Optimization Days 2026

HEC Montréal, Québec, Canada

May 11 — 13, 2026

TB5 - Derivative-free and blackbox optimization 1

May 12 2026 15:30 – 17:10

Location: Lise Birikundavyi - Lionel Rey (blue)

Chaired by Valentin Dijon

4 Presentations

15:30 - 15:55

Benchmarking algorithms on large test sets

  • Charles Audet, speaker, Polytechnique Montréal
  • Warren Hare, University of British Columbia

Benchmarking is essential for assessing the effectiveness of optimization algorithms. This is especially true in derivative-free optimization, where target problems are often complex simulations that require extensive time to evaluate. This limits the number of evaluations that can be performed, making it critical to have a good understanding of the potential quality of various algorithms. This talk reviews standard benchmarking methods, including convergence plots, performance profiles, data profiles, and accuracy profiles, widely used to evaluate optimization algorithms. The primary contribution is a formal extension of these benchmarking techniques to three specific contexts: constrained optimization, multi-objective optimization, and surrogate-based optimization. Benchmarking codes are proposed and made available to the community.

15:55 - 16:20

A Scalable Trust-Region Framework for High-Dimensional Bayesian Optimisation

  • Meisseme Kadri, speaker, Polytechnique Montreal
  • Youssef Diouane, Polytechnique Montréal
  • Amina Lamghari, Université du Québec à Trois-Rivières
  • Issmaïl El Hallaoui, Polytechnique Montréal, GERAD

Bayesian optimisation (BO) is known to be very effective for solving low-dimensional expensive black-box optimisation (BBO) problems; however, in high dimensions, it often scales poorly and becomes highly sensitive to the acquisition function. To address these issues, we introduce STREGO, a scalable trust-region BO method that combines global exploration with local exploitation refinements. STREGO adapts an existing trust-region BO framework (known as TREGO) to efficiently solve high-dimensional BBO problems. Similar to TREGO, the STREGO framework is organised into two phases: a global phase and a local phase. While the TREGO global phase performs mono-objective BO, STREGO solves a mean–variance surrogate-based bi-objective problem and clusters the resulting non-dominated set to select a diverse batch of candidate points. If this global batch fails to improve the objective function, STREGO switches to a local phase, where it fits and minimises a surrogate model using only evaluations within a trust-region. Experiments on scalable analytical BBO benchmarks, as well as on classification tasks with up to 300 dimensions, indicate that STREGO outperforms not only TREGO but also state-of-the-art high-dimensional BO methods.

16:20 - 16:45

Maritime Search and Rescue Operations Planning via Model-and-Solve

  • Amirhossein Esmaeilpour, speaker, Ph.D. Candidate
  • Michael Morin, Université Laval
  • Irène Abi-Zeid, Université Laval

Optimization-based decision support systems, such as SAR Optimizer, can assist search mission coordinators in planning maritime search operations. Computing the probability of finding the search object requires a search simulation. We present a model-and-solve approach for optimizing maritime search plans that integrates simulation. 

16:45 - 17:10

Benchmarking Techniques for Bilevel Derivative-free Optimization

  • Valentin Dijon, speaker, GERAD - Polytechnique Montréal
  • Youssef Diouane, Polytechnique Montréal
  • Charles Audet, GERAD - Polytechnique Montréal

Bilevel derivative-free optimization (BL-DFO) concerns problems with a main blackbox optimization problem, named upper-level, is constrained by a nested optimization problem, called lower-level problem. Optimal solutions of BL-DFO problems have to satisfy inequality constraints and lower-level optimality to be considered, i.e. being admissible. Nevertheless, the lower-level optimality condition is often relaxed yielding non-admissible points and thus mislead to unfair comparisons. For this reason, comparing BL-DFO algorithms may be delicate and requires current benchmarking techniques to be generalized.
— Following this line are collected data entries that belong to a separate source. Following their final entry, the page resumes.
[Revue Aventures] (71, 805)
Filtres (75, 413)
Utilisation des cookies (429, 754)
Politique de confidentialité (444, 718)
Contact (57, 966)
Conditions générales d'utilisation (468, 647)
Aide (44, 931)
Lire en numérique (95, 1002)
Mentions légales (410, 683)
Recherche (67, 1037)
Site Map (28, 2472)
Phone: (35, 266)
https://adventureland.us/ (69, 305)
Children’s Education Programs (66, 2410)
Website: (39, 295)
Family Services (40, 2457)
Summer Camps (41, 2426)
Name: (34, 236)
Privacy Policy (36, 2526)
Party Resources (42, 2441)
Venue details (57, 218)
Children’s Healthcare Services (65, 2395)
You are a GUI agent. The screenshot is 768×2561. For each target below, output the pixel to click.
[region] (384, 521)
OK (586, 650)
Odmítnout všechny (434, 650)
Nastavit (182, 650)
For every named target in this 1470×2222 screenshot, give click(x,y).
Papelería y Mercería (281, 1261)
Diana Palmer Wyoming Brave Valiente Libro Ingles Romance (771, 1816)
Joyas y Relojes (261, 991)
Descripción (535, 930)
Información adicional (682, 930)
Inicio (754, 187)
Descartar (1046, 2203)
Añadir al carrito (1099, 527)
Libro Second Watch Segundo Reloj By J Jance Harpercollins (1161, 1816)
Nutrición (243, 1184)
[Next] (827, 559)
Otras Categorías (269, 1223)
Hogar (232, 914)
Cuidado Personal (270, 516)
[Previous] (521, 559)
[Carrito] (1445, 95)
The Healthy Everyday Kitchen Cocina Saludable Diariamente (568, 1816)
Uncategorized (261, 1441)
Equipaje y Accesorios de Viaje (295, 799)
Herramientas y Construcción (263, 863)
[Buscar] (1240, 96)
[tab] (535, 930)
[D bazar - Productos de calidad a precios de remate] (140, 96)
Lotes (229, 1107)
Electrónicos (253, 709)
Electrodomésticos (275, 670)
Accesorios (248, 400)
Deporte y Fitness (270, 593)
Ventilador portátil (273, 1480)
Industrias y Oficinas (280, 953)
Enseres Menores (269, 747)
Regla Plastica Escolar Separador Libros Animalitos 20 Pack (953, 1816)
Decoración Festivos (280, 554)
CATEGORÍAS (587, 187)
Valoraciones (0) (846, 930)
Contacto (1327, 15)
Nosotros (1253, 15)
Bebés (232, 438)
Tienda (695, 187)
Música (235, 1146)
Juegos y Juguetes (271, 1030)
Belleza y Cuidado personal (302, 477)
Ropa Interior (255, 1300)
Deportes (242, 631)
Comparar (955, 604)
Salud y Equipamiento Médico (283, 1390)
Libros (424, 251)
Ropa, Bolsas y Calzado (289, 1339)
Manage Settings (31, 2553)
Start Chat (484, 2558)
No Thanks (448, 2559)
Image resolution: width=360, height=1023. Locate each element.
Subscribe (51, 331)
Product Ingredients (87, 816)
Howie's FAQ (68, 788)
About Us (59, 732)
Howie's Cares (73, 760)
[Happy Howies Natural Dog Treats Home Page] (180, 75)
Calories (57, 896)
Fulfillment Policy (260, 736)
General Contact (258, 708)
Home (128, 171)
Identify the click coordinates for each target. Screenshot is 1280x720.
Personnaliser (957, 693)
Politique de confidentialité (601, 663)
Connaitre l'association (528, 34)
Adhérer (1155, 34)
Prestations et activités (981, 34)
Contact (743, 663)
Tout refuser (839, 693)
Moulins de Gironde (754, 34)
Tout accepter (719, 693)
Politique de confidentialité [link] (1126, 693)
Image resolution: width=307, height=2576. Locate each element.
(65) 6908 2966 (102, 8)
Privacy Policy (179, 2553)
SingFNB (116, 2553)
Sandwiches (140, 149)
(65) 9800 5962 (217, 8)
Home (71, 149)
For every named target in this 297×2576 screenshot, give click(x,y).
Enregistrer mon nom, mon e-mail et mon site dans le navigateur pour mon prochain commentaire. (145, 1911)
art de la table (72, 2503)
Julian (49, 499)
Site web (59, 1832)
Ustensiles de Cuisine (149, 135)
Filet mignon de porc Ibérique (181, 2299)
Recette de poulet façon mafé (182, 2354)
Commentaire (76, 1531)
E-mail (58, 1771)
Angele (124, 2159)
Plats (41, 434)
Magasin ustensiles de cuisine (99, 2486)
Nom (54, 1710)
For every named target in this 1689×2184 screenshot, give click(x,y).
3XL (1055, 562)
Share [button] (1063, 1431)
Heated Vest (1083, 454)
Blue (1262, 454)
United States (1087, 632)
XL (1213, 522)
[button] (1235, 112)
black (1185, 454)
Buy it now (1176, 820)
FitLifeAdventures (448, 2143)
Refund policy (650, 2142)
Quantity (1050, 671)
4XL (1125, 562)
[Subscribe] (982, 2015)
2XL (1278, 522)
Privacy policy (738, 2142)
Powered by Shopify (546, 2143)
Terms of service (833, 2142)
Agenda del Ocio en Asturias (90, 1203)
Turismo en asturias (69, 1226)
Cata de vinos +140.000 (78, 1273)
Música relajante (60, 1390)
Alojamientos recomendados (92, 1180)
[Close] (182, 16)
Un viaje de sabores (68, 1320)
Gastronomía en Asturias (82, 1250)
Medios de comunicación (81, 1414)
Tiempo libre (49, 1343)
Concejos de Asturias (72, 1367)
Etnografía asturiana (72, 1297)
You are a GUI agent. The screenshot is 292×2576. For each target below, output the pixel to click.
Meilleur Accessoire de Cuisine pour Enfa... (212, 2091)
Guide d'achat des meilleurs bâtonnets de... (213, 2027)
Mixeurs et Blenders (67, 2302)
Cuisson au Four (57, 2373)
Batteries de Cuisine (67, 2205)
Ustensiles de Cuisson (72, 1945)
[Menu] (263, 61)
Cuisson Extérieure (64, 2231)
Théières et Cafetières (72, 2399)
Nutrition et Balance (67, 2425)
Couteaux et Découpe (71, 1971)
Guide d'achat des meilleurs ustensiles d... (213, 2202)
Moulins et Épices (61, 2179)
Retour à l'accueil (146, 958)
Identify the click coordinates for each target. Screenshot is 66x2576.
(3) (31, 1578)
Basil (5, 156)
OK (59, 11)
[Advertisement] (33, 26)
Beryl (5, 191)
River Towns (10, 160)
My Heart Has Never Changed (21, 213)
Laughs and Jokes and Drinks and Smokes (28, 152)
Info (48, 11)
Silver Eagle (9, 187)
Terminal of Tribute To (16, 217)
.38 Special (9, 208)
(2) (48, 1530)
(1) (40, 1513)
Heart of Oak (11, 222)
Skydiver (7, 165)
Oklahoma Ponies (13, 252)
The proposed benchmarking technique for bilevel problems rely on a referee-based procedure that challenges the admissibility of points generated by a BL-DFO algorithm. This post-processing scheme aims for revoking proven non-admissible points resulting in filtered histories that can be used for algorithm comparisons. Additionally, several works consider either upper-level or lower-level function calls as numerical cost metrics, while both should be aggregated to represent properly the general effort deployed to solve a blevel problem. A scaled evaluation counter is then introduced to account for the possible numerical cost between the leader and the follower and reflect more properly the general cost of a BL-DFO algorithm.

Generalized benchmarking strategies are tested through data profiles on BOLIB problems using the open source Julia programming language. The results illustrate the impacts of both the refereeing procedure and the scaled evaluation counter on algorithmic performances.